Reference · Resources
Resources — high-trust sources for AI Evaluation
Ground every non-obvious claim in these; cite inline (<sup> → #sources). Populated before
teaching. Prefer primary sources (specs, vendor engineering docs, papers) over secondary
commentary. Evaluation facts taught wrong fail an interview — verify before stating.
Primary specs / docs
- OpenAI — Evals framework (github.com/openai/evals). Reference implementation of an eval harness: registry of evals, model-graded vs exact-match graders, datasets-as-code. The shape most production harnesses copy.
- Anthropic — “Create strong empirical evaluations” (docs.anthropic.com, Build with Claude → Test & evaluate). Vendor guidance on building task-specific evals, grading methods, and why you evaluate the system not the model.

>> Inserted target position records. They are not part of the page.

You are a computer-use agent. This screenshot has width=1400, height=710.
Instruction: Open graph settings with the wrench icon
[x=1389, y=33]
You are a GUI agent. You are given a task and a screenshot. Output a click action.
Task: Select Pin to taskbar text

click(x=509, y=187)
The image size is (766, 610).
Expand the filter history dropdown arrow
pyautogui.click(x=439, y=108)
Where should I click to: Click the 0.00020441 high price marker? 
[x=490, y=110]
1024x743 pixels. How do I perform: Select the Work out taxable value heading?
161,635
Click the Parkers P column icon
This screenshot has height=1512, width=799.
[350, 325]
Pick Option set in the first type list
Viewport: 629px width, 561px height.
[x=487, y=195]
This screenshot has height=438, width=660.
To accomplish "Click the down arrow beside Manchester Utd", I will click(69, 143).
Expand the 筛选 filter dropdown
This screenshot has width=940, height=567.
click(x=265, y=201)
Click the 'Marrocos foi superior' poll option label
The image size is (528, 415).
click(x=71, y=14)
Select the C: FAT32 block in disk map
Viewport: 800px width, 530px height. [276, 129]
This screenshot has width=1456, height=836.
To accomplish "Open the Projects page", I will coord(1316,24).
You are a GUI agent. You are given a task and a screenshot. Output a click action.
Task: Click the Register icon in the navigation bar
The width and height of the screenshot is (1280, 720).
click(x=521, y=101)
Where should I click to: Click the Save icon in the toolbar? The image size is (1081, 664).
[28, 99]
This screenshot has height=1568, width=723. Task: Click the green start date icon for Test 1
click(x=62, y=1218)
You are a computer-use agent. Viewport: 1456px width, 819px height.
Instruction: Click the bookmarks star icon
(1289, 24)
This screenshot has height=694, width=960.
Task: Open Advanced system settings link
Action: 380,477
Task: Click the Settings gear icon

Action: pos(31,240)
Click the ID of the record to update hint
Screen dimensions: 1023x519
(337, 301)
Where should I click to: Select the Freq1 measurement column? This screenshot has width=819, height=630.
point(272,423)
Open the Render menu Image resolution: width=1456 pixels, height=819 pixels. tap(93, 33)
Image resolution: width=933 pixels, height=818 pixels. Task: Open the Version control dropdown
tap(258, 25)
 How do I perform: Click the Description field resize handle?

- Anthropic — “Define your success criteria” (docs.anthropic.com). How to turn a fuzzy quality goal into measurable, per-task pass/fail criteria before you write a single eval case.
- RAGAS — documentation (docs.ragas.io). The de-facto metric vocabulary for RAG/agent eval: faithfulness, answer relevancy, context precision/recall — reference-free, LLM-assisted scoring.
Papers & deeper reading
- Zheng et al., 2023 — “Judging LLM-as-a-Judge with MT-Bench and Chatbot Arena” (arXiv:2306.05685). The reference study for LLM-as-a-judge: strong judges reach ~80% agreement with humans (same as human–human), and documents judge biases (position, verbosity, self-bias).
- Liu et al., 2023 — “G-Eval: NLG Evaluation using GPT-4 with Better Human Alignment” (arXiv:2303.16634). Chain-of-thought + form-filling judge prompting; shows a judge can prefer LLM-generated text — the self-preference bias to design around.
- Liang et al., 2022 — “Holistic Evaluation of Language Models” (HELM) (Stanford CRFM, arXiv:2211.09110). Why one number is never enough: evaluate across many scenarios and many metrics (accuracy, calibration, robustness, fairness, bias, toxicity, efficiency) and surface the trade-offs.
- Es et al., 2023 — “RAGAS: Automated Evaluation of Retrieval Augmented Generation” (arXiv:2309.15217). The paper behind the RAGAS metrics — reference-free RAG scoring without ground-truth human annotations.
Notes on trust
- Vendor docs describe their product and move fast; treat specific grader names, model IDs, and default thresholds as version-dependent and re-check current docs before teaching as fact.
- Benchmark leaderboards rot (contamination, saturation, new models). Teach the method of building and reading an eval, not a leaderboard rank that will be stale by the time anyone reads it.
- “~80% judge–human agreement,” judge-bias magnitudes, and any correlation numbers are illustrative and dataset-dependent — cite the study, not the digit, and re-verify before quoting in an interview.